§ **DESCRIPTION OF THE TASK**
Revise the listing below so that every "screenshot" becomes "screen capture" and nothing else changes, omitting the pictures from your answer.

Text and item location entries:
:::::
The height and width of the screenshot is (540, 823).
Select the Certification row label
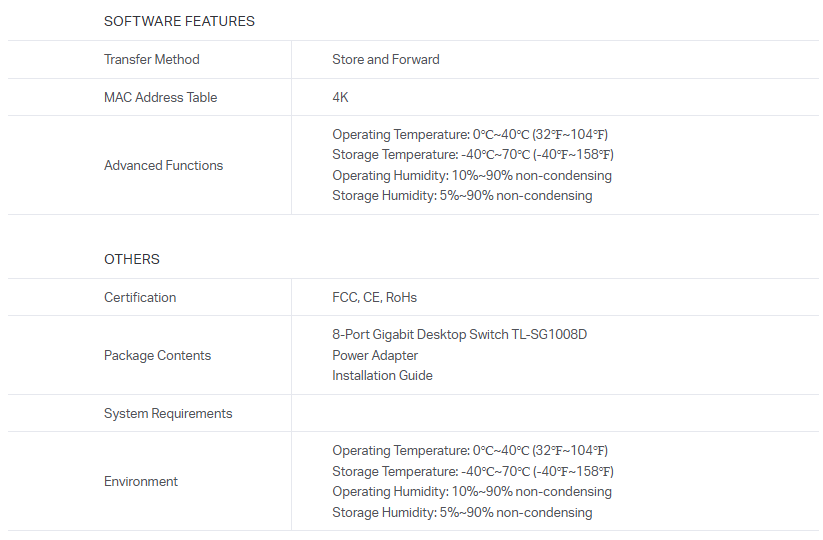click(140, 297)
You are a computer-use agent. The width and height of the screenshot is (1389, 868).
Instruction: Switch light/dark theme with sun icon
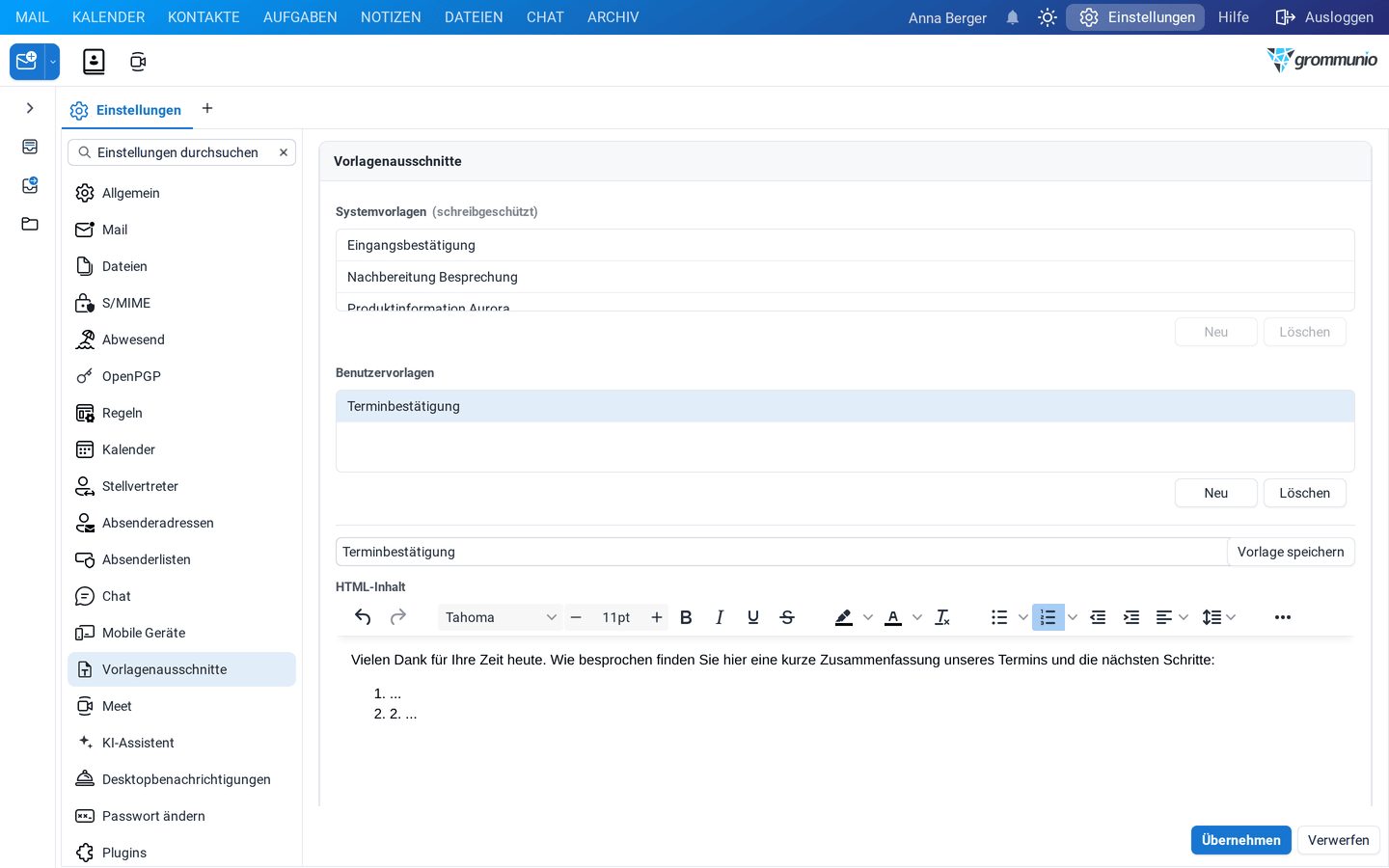pyautogui.click(x=1048, y=17)
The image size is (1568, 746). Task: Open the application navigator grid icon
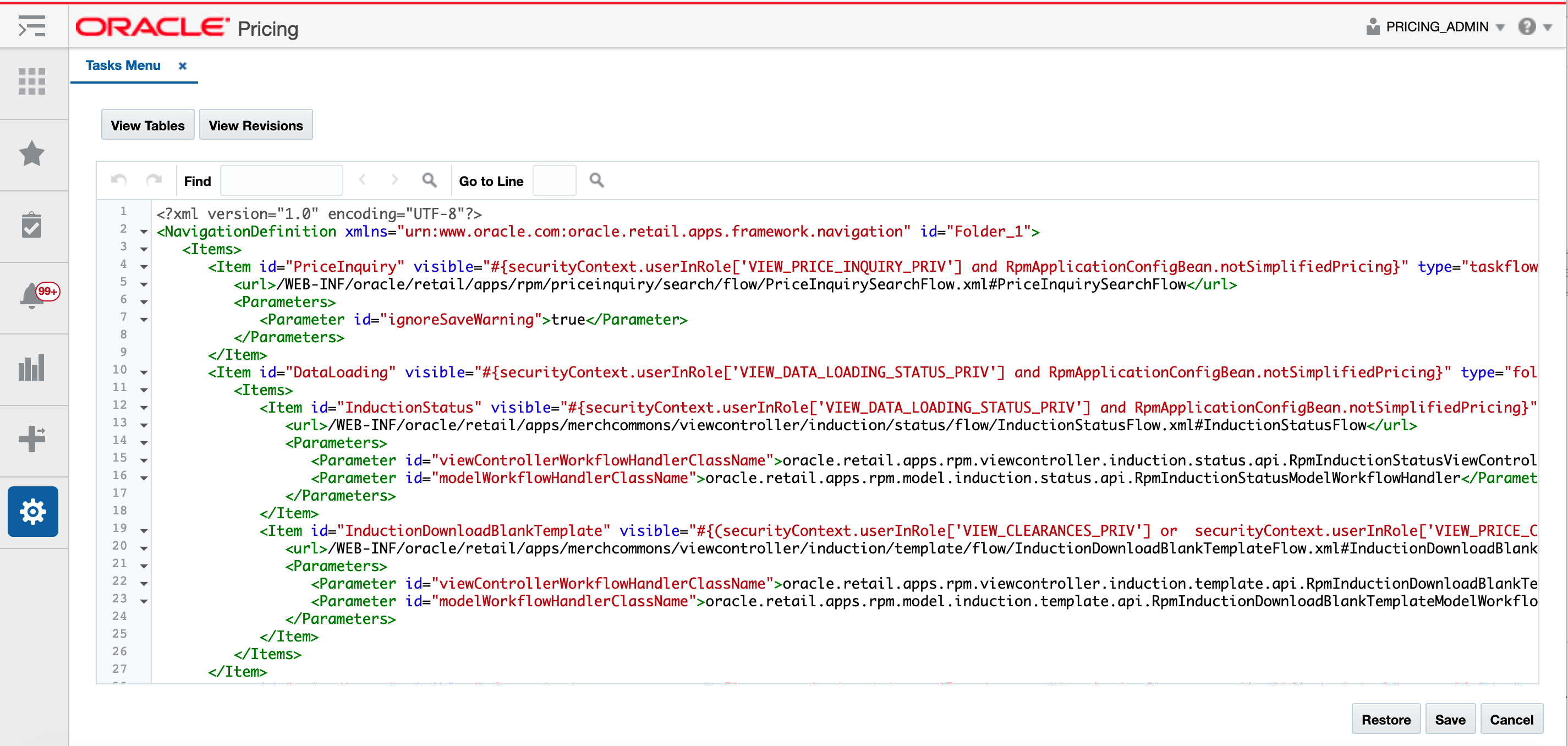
:::::
§ **WORKED SOLUTION**
The height and width of the screen capture is (540, 823).
Select the Certification row label
click(140, 297)
You are a computer-use agent. The width and height of the screen capture is (1389, 868).
Instruction: Switch light/dark theme with sun icon
pyautogui.click(x=1048, y=17)
The image size is (1568, 746). Task: Open the application navigator grid icon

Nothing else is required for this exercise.